The potential for AI is growing, but technology that relies on real-live personal data requires responsible use of that technology, says the International Association of Privacy Professionals. The use of AI is predicted to grow by more than 25% each year for the next five years, according to PricewaterhouseCoopers.
Responsible AI is a technological practice centered around privacy, human oversight, robustness, accountability, security, explainability and fairness. However, 80% of surveyed organizations have yet to formalize the choice of tools to assess the responsible use of AI. Organizations find it difficult to procure appropriate technical tools to address privacy and ethical risks stemming from AI, the IAPP wrote in the report.
While organizations have good intentions, they do not have a clear picture of what technologies will get them to responsible AI. In 80% of surveyed organizations, guidelines for ethical AI are almost always limited to high-level policy declarations and strategic objectives, IAPP said.
“Without a clear understanding of the available categories of tools needed to operationalize responsible AI, individual decision makers following legal requirements or undertaking specific measures to avoid bias or a black box cannot, and do not, base their decisions on the same premises,” the report said.
When asked to specify “tools for privacy and responsible AI,” 34% mentioned responsible AI tools, 29% mentioned processes, 24% listed policies, and 13% cited skills.
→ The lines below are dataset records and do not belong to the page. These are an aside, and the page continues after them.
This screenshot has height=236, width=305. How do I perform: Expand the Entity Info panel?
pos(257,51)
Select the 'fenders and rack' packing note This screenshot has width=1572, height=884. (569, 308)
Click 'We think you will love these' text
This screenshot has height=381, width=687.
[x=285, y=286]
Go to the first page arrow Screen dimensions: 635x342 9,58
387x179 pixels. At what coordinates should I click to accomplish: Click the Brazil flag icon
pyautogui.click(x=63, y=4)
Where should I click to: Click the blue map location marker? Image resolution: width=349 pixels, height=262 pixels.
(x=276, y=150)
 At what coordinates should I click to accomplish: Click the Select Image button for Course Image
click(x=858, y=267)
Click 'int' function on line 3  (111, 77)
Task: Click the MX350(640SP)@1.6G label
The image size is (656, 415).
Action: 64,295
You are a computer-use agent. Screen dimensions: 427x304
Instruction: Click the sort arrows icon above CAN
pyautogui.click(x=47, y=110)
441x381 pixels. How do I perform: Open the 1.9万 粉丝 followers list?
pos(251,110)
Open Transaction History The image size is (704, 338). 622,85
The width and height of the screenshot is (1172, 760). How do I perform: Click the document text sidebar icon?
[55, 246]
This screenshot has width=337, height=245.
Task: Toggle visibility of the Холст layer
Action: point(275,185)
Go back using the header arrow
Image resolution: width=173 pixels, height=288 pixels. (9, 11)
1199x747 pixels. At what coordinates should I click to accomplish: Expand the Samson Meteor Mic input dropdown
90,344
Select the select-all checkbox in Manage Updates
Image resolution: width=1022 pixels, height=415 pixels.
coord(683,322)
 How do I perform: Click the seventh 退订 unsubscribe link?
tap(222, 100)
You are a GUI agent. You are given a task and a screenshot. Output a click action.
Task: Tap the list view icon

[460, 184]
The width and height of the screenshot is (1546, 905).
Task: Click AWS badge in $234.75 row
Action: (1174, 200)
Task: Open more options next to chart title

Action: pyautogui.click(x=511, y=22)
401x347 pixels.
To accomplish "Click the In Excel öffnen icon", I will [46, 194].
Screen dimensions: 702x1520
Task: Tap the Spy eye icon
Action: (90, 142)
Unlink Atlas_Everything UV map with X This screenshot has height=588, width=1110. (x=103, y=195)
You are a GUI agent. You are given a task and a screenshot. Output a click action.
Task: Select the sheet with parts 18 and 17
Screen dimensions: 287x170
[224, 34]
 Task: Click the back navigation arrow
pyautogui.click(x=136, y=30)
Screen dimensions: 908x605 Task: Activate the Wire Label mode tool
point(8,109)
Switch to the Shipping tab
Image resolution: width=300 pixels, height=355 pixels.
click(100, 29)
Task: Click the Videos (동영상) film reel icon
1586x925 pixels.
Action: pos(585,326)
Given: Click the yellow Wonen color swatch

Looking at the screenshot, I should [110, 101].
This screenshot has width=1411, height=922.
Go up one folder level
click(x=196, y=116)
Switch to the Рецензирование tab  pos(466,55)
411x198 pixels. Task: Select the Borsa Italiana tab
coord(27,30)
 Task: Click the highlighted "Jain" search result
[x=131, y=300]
- Skills and policies include checklists, using the ICO framework, developing and following playbooks, and using slack and other internal communication tools. GRC tools were also mentioned in these two categories.
- Processes include privacy impact assessments, data mapping/tagging/segregation, access management, and record of processing activities (RoPA).
- Responsible AI tools included fairlearn, InterpreML LIME, SHAP, model cards, Truera, and questionnaires filling out by the users.
While organizations are aware of new technologies such as privacy enhancing technologies, they have likely not yet deployed them, according to the IAPP. PETs offer new opportunities for privacy-preserving collaborative data analytics and privacy by design. However, 80% of organizations say they do not deploy PETs in their organizations over concerns over implementation risks.